Network-assessment

Human beings are an arrogant species. We consider ourselves to be highly evolved. We think we have superior brains. We feel we are in full control of our beliefs and behaviors. Because the alternative—that we’re not in control, and worse, that we can be manipulated—is frightening. And yet, history is brimming with various examples of how reasonably intelligent people can be made to do things other reasonably intelligent people would never even contemplate.

The Basics of The Human Brain

When considering the human brain and its “higher functions” of thought and action, we’re referring to the cerebrum—or more precisely, the neocortex, which is the part of the mind that processes information. All “intelligent” animals—like humans, other primates, dolphins—all have a neocortex. Our so-called “little brain” is the cerebellum, which coordinates and regulates muscular activity, such as movement, balance, and posture. We use the cerebellum for voluntary activities like walking. From an evolutionary perspective, this part of the brain is much older.
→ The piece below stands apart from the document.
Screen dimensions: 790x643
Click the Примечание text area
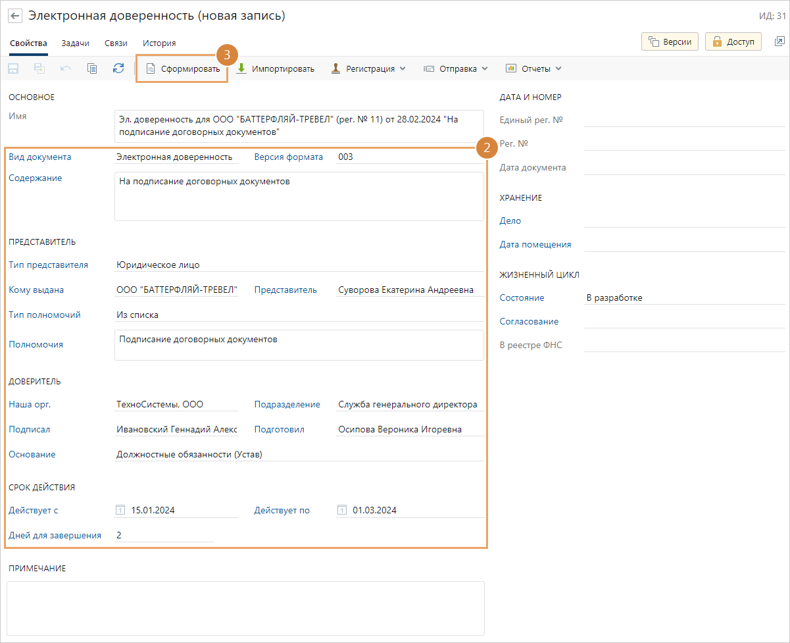(x=245, y=607)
The limbic system sits underneath the neocortex and is the part of the brain that deals with instinct and mood. It’s often referred to as the “emotional brain” as it contains the amygdala, which is responsible for emotions, survival instincts, and memory, and can activate an automatic, instinctive reaction—fight, flight, or freeze—without the thinking or deciding that happens in the neocortex. If you’ve heard the term “lizard brain,” that’s the amygdala. And finally, there’s the brain stem, which is responsible for those functions that just happen automatically to keep you alive without any need to think about it—breathing, heartbeat, blood pressure, and the like. If any part of the human mind that can be called “simple,” it’s the brain stem.

Using Brain Science to Influence Behavior

It’s been said that people buy things based on emotion, and then they justify the purchase using logic. In other words, the gray matter inside the cerebral hemisphere, or amygdala, drives the action, and the neocortex kicks in afterwards to rationalize the behavior. Many companies use this understanding of neurological science to entice our lizard brains into buying their goods. A whole industry has grown up around so-called neuromarketing because it works. Countless studies have proven it again and again, so it shouldn’t come as a surprise that these same principles are used by bad people with more nefarious intentions.
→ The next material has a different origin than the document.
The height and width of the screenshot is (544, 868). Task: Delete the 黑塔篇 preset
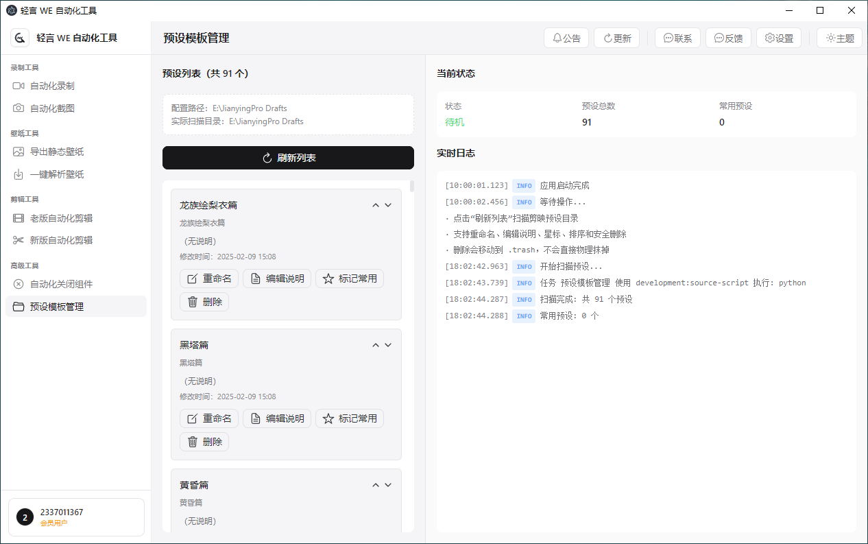pyautogui.click(x=204, y=441)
Consider the notion of propaganda. Wikipedia defines it as “information that is not objective and is used primarily to influence an audience and further an agenda, often by presenting facts selectively to encourage a particular synthesis or perception, or using loaded language to produce an emotional rather than a rational response to the information that is presented.” That’s exactly what the Internet Research Agency (IRA) is purported to have done to promote the Kremlin’s interests in domestic and foreign policy, including Ukraine and the Middle East, as well as to attempt to influence the 2016 US presidential election. More recently, Sweden’s Twitter space was flooded with bot-generated posts created for the purpose of swaying voters. Because of the technology we have today, the influence of such techniques can be highly targeted and broadly amplified. This isn’t about printing leaflets. It’s propaganda on steroids—and you don’t even see it coming. These stories focus on attempts to hack people’s behavior for political purposes, but cybercriminals could just as easily use these techniques for monetary gain.
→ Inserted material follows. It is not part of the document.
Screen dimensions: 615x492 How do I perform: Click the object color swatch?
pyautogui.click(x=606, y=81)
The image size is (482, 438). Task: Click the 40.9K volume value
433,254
The Many Ways Humans Can Be Hacked

Cyber attackers look for system vulnerabilities to exploit, and humans have long been one of those systems. The early email scams—those messages from Nigerian princes and lotteries—take advantage of technology as a fast distribution mechanism, capable of reaching millions of people, but the hack itself is purely psychological. Nowadays, many email-borne threats have a technological component in the malware that creates exploitable holes in a computer environment, but they still require humans to be the enabler. And this kind of phishing is just one social engineering technique; there are plenty more in the hacker’s toolkit.

These techniques work, but they lack sophistication. The Russian troll factory is quite another story. Technology played a huge part in this massive effort. Social media, where we tend to create our own little echo chambers anyway, was the perfect environment. Big data analytics made it easy to test huge numbers of message variations and fine-tune them with incredible granularity. And highly segmented targeting (at a low cost, mind you) delivered those messages with the precision of a heat-seeking missile. But again, the technology, as sophisticated as it was, was simply the means to influence human behavior.

As technology gets smaller and more embedded—think wearables and other tech that becomes more than just part of our daily lives, it becomes part of us—an increasing number of opportunities arise to attract our lizard brains and influence our behavior, all without our ever noticing.

No Easy Fix

Many types of cyberthreats are purely technological, and that’s not likely to change. Those may ultimately be the easy (or at least easier) ones to combat. Software can be patched, while environments can be hardened. But it’s much, much harder to fight cyberthreats that target our lizard brains. Platforms can try to identify this type of activity—Facebook is grappling with this now ahead of the 2018 elections. Education is, of course, always a critical component of cybersecurity. The challenge is that technology gets increasingly sophisticated, but the human brain does not. There’s no patch we can deploy, no upgrade we can install. All we can do is recognize the vulnerability of the lizard brain and keep our neocortex vigilant for attempts to circumvent it.